# AUFGABE
Gib aus dem Artikel über Hafid Sarkissians Weg zum Abitur die Passage wortgetreu wieder, beginnend bei "Abdel Hafid Sarkissian lebt" und endend bei "blickt er zurück.".

# VORGEGEBENER TEXT
▼
Hafid Sarkissian schaffte den Weg von der Förderschule zum Abitur
Über 400 junge Menschen haben in diesem Jahr an den Gymnasien und den Berufskollegs der Schwestern der hl. Maria Magdalena Postel ihr Abitur erreicht. Aber wohl kein anderer Weg zur Allgemeinen Hochschulreife war so ungewöhnlich wie der von Abdel Hafid Sarkissian, der nicht nur körperbehindert ist, sondern in der Grundschule auch als verhaltensauffällig und lernbehindert galt.
Noch immer sieht der 21-Jährige ungläubig auf sein Zeugnis: „Vor sieben Jahren hätte noch niemand gedacht, dass ich überhaupt einen Schulabschluss schaffe.“ Jetzt hat er ein gutes Abitur mit der Note 2,1.
Abdel Hafid Sarkissian lebt im Josefsheim in Bigge. Er leidet an einer spastischen Lähmung und ist auf einen Rollstuhl angewiesen. Diese Behinderung und eine schwierige Kindheit trugen dazu bei, dass er ein Außenseiter wurde. Von der Grundschule aus kam er zunächst an die Olsberger Förderschule an der Ruhraue, wo er zunächst ein schlechter Schüler blieb. „Erst mit zwölf, dreizehn Jahren kam ein Leistungsschub. Da wusste ich, worum es ging“, blickt er zurück.
▲
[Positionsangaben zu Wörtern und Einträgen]
▼
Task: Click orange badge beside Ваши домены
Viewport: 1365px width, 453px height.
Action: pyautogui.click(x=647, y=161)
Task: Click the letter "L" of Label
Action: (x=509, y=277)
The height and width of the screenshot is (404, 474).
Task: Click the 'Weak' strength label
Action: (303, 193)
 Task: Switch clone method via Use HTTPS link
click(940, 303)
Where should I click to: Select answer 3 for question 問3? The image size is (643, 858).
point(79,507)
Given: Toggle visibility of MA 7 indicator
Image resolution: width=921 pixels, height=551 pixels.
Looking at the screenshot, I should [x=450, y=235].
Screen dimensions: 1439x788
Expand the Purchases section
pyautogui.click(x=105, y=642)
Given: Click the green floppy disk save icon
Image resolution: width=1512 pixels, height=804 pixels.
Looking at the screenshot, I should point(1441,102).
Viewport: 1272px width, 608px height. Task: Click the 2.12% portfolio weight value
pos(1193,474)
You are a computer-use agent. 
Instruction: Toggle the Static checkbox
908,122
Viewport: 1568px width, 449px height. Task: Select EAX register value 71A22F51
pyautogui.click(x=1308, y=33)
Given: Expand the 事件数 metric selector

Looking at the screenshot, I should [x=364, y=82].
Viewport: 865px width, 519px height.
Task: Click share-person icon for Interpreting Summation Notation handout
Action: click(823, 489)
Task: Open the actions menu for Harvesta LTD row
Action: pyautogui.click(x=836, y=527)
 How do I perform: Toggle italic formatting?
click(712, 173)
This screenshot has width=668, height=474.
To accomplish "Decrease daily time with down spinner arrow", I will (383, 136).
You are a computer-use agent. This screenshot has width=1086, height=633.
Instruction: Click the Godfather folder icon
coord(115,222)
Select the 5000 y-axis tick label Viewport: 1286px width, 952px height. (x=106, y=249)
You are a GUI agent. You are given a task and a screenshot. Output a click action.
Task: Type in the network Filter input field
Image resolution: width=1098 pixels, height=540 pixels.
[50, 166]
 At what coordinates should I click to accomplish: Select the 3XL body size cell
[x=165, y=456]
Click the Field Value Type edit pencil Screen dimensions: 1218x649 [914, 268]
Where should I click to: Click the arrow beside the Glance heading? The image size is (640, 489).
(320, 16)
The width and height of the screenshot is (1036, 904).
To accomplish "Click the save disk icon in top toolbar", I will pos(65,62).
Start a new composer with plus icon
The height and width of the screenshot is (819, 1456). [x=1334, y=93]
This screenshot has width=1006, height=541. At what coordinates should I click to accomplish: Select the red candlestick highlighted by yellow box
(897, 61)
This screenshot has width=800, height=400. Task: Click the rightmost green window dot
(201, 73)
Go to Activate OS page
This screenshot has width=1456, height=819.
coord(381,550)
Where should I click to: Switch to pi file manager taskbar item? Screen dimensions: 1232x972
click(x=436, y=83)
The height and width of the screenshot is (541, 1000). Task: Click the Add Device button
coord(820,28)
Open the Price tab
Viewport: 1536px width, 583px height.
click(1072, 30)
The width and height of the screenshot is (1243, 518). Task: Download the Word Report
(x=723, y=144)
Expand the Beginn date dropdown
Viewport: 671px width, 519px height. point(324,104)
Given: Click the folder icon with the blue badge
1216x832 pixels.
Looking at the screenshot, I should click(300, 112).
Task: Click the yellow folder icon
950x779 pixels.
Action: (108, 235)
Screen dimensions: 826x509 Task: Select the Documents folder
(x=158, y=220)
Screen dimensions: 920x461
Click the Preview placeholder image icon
▲
# ENDERGEBNIS
Abdel Hafid Sarkissian lebt im Josefsheim in Bigge. Er leidet an einer spastischen Lähmung und ist auf einen Rollstuhl angewiesen. Diese Behinderung und eine schwierige Kindheit trugen dazu bei, dass er ein Außenseiter wurde. Von der Grundschule aus kam er zunächst an die Olsberger Förderschule an der Ruhraue, wo er zunächst ein schlechter Schüler blieb. „Erst mit zwölf, dreizehn Jahren kam ein Leistungsschub. Da wusste ich, worum es ging“, blickt er zurück.